BEGIN DATA EXTRACTS
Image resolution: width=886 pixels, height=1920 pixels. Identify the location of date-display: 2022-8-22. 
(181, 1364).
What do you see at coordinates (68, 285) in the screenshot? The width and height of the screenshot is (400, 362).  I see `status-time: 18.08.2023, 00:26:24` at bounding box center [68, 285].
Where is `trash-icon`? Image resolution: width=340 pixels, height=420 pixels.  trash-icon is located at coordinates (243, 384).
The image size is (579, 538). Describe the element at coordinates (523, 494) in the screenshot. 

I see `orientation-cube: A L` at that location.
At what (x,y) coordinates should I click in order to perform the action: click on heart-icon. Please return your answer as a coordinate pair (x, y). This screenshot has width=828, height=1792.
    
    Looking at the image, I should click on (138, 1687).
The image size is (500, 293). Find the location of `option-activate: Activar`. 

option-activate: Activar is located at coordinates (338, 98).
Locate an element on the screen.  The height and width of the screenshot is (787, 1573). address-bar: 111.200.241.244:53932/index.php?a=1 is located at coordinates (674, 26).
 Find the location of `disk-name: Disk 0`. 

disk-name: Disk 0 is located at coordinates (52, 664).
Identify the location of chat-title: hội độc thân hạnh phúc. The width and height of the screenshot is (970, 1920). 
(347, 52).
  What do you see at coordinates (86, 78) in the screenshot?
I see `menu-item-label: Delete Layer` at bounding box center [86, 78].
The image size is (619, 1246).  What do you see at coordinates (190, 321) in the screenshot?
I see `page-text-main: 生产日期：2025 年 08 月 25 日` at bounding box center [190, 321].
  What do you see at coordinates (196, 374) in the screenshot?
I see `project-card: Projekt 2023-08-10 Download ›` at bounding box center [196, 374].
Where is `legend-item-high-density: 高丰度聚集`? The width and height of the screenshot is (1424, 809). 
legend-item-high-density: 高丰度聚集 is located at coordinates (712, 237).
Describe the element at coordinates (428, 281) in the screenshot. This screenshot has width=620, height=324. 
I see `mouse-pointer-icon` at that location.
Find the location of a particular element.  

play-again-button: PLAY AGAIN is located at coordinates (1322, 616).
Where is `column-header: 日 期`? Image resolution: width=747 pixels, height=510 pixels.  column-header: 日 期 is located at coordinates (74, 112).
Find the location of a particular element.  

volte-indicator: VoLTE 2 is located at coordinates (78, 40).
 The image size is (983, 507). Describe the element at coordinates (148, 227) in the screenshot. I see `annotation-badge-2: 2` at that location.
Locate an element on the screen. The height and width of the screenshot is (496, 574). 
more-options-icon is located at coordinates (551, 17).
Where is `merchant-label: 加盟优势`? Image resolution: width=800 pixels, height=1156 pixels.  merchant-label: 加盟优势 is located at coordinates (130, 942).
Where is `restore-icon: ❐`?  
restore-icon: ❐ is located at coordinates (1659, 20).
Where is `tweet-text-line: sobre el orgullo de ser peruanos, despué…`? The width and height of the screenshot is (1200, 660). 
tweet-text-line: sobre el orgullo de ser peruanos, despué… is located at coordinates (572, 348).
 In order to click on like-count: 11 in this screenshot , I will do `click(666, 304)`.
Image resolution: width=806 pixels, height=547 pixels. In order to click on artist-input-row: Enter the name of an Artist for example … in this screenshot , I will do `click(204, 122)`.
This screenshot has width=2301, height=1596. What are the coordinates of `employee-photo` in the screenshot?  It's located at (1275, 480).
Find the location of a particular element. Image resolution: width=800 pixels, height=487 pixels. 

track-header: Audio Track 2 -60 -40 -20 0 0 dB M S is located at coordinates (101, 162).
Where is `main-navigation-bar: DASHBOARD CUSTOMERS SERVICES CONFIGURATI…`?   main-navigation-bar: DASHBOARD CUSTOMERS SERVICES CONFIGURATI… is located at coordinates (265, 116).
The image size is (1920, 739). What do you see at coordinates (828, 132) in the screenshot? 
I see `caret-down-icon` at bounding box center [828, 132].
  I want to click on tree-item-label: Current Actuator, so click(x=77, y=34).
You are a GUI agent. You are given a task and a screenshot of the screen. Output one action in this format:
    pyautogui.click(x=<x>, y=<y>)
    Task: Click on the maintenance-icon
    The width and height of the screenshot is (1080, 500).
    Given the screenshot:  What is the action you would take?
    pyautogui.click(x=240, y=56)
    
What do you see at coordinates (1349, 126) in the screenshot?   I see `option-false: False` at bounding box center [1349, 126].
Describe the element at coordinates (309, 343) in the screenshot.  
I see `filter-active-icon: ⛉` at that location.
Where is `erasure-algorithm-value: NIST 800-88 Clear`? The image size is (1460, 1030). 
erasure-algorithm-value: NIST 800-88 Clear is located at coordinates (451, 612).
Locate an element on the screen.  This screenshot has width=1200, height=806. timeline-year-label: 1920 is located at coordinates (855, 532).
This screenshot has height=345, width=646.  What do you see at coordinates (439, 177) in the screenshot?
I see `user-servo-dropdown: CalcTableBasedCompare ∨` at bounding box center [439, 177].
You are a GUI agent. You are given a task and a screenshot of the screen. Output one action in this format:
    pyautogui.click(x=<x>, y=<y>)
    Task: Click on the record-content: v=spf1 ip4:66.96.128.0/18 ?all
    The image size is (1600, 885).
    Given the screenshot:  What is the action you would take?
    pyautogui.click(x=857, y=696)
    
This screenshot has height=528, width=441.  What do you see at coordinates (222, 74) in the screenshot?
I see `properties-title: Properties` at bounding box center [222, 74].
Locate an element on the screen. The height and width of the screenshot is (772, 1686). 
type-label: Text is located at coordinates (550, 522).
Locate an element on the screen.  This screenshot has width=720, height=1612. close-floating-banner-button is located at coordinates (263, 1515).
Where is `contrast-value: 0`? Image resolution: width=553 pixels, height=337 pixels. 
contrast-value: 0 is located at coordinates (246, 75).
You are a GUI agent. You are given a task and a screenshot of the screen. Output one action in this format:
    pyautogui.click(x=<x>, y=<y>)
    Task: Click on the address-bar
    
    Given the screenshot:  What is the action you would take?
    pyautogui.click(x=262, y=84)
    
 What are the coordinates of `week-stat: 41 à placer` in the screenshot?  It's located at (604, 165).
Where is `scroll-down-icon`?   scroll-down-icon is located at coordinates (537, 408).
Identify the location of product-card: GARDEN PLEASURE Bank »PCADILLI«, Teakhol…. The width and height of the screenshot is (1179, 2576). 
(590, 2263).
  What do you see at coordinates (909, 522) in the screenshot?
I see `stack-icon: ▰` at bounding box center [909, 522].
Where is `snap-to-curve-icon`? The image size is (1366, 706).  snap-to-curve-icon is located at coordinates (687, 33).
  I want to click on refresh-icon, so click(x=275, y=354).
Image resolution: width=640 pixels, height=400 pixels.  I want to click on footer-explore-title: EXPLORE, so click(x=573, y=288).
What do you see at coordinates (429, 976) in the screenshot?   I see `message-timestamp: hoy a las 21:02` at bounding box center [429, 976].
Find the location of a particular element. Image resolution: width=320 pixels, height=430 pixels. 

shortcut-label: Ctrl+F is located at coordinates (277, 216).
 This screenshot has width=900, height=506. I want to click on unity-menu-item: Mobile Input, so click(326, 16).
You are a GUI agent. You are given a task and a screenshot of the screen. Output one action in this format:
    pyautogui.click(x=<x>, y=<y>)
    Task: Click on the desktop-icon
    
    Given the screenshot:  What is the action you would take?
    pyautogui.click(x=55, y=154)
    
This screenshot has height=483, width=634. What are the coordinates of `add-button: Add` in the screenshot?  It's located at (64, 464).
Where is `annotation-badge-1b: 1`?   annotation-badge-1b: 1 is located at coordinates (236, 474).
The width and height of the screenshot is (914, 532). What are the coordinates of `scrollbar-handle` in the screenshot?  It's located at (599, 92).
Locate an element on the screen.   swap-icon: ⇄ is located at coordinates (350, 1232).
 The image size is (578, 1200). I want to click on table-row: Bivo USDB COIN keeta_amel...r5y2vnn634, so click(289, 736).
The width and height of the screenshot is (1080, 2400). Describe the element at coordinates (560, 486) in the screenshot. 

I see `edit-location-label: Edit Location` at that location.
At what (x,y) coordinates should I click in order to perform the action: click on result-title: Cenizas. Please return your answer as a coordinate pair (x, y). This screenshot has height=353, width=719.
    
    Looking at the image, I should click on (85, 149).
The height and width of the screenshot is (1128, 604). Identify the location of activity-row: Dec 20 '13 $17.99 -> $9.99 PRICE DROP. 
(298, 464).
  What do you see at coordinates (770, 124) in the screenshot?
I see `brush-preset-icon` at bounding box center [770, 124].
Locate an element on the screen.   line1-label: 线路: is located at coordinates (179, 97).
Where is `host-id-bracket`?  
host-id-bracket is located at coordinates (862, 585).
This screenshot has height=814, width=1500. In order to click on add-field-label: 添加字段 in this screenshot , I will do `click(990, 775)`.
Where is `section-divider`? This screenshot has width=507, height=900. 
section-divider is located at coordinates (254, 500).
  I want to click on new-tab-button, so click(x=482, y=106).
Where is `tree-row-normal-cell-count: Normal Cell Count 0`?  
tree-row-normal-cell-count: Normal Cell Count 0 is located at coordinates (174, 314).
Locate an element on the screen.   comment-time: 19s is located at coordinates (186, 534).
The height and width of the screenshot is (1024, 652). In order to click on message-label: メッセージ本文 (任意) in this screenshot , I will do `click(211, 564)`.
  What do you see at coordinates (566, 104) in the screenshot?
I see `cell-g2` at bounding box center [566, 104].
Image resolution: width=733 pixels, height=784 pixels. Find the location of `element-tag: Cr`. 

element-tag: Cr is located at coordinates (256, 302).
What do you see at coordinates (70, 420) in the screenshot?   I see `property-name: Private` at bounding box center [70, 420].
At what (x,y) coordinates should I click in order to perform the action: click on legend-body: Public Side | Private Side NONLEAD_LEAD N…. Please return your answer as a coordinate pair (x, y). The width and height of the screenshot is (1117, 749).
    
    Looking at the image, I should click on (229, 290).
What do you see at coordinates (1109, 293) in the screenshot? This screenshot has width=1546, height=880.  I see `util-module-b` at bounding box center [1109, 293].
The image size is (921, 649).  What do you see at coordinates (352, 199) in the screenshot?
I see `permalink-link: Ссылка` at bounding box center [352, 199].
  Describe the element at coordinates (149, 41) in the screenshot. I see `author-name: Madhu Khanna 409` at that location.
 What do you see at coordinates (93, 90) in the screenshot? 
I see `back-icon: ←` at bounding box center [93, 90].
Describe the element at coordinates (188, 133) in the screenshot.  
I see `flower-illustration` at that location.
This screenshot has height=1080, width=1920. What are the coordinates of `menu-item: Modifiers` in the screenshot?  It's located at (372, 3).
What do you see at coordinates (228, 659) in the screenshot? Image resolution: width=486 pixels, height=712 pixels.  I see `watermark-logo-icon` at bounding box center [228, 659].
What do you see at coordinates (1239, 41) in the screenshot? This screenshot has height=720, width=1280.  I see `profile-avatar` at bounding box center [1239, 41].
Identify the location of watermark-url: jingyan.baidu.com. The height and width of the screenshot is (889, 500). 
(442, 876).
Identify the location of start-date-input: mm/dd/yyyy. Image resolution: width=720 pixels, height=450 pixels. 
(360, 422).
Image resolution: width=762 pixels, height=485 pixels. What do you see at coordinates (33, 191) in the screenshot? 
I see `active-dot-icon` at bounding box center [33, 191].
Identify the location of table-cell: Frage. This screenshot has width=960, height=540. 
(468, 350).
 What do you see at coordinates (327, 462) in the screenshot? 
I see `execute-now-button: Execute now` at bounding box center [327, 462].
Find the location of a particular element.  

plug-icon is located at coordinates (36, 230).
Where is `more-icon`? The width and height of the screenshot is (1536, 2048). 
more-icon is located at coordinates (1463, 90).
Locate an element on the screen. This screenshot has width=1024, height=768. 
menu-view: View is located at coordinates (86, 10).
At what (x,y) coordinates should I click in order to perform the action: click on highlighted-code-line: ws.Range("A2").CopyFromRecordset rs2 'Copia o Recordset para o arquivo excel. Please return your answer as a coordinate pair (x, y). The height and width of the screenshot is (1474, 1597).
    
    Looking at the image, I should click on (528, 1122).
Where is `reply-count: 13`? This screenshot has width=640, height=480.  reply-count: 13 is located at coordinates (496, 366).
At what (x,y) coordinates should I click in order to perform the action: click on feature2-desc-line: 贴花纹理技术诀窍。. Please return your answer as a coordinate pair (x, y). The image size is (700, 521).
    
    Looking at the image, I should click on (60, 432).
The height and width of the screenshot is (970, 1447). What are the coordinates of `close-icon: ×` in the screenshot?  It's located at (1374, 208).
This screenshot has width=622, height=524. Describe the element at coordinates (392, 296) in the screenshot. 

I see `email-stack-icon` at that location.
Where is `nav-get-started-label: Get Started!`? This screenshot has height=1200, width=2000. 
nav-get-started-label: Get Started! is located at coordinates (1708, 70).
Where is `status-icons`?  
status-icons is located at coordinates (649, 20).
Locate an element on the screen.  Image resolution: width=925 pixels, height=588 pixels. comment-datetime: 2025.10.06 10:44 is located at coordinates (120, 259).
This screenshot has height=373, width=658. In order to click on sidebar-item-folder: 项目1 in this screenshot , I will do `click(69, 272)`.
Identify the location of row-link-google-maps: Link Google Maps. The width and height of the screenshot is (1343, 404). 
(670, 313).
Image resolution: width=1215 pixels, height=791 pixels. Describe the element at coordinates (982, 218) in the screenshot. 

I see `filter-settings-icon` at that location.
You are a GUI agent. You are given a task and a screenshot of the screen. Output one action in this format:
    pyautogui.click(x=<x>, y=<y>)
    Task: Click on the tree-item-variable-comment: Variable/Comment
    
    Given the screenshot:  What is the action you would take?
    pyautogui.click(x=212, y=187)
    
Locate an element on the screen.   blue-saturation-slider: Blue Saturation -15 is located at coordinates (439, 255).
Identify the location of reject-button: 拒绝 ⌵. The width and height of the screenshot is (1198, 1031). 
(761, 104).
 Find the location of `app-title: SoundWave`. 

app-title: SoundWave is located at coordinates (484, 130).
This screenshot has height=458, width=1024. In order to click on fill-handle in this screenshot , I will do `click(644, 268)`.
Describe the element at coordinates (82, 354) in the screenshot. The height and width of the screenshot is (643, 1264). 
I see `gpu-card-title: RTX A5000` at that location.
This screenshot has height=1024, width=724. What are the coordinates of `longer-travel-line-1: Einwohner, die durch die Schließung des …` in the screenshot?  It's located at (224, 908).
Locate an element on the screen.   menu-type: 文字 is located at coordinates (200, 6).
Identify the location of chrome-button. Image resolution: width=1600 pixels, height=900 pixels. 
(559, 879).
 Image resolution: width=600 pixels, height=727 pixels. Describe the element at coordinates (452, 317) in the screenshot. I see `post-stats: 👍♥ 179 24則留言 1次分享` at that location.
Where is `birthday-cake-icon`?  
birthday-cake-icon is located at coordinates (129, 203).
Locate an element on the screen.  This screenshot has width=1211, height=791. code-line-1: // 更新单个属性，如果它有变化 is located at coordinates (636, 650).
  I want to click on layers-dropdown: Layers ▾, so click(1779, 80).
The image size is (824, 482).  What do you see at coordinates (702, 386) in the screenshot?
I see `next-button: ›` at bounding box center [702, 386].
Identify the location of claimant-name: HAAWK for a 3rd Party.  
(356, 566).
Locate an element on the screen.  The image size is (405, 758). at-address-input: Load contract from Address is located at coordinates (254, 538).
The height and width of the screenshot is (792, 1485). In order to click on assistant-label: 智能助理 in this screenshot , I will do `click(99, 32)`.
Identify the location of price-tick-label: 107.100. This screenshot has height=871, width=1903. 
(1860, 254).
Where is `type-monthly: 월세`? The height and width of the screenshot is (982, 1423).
END DATA EXTRACTS
● **TASK**
Which rows above run from the one containing "In order to click on like-count: 11" through the one containing "I want to click on tree-item-label: Current"? Output them word for word, starting at the first and ending at the last.

● **ANSWER TO THIS TASK**
 In order to click on like-count: 11 in this screenshot , I will do `click(666, 304)`.
Image resolution: width=806 pixels, height=547 pixels. In order to click on artist-input-row: Enter the name of an Artist for example … in this screenshot , I will do `click(204, 122)`.
This screenshot has width=2301, height=1596. What are the coordinates of `employee-photo` in the screenshot?  It's located at (1275, 480).
Find the location of a particular element. Image resolution: width=800 pixels, height=487 pixels. 

track-header: Audio Track 2 -60 -40 -20 0 0 dB M S is located at coordinates (101, 162).
Where is `main-navigation-bar: DASHBOARD CUSTOMERS SERVICES CONFIGURATI…`?   main-navigation-bar: DASHBOARD CUSTOMERS SERVICES CONFIGURATI… is located at coordinates (265, 116).
The image size is (1920, 739). What do you see at coordinates (828, 132) in the screenshot? 
I see `caret-down-icon` at bounding box center [828, 132].
  I want to click on tree-item-label: Current Actuator, so click(x=77, y=34).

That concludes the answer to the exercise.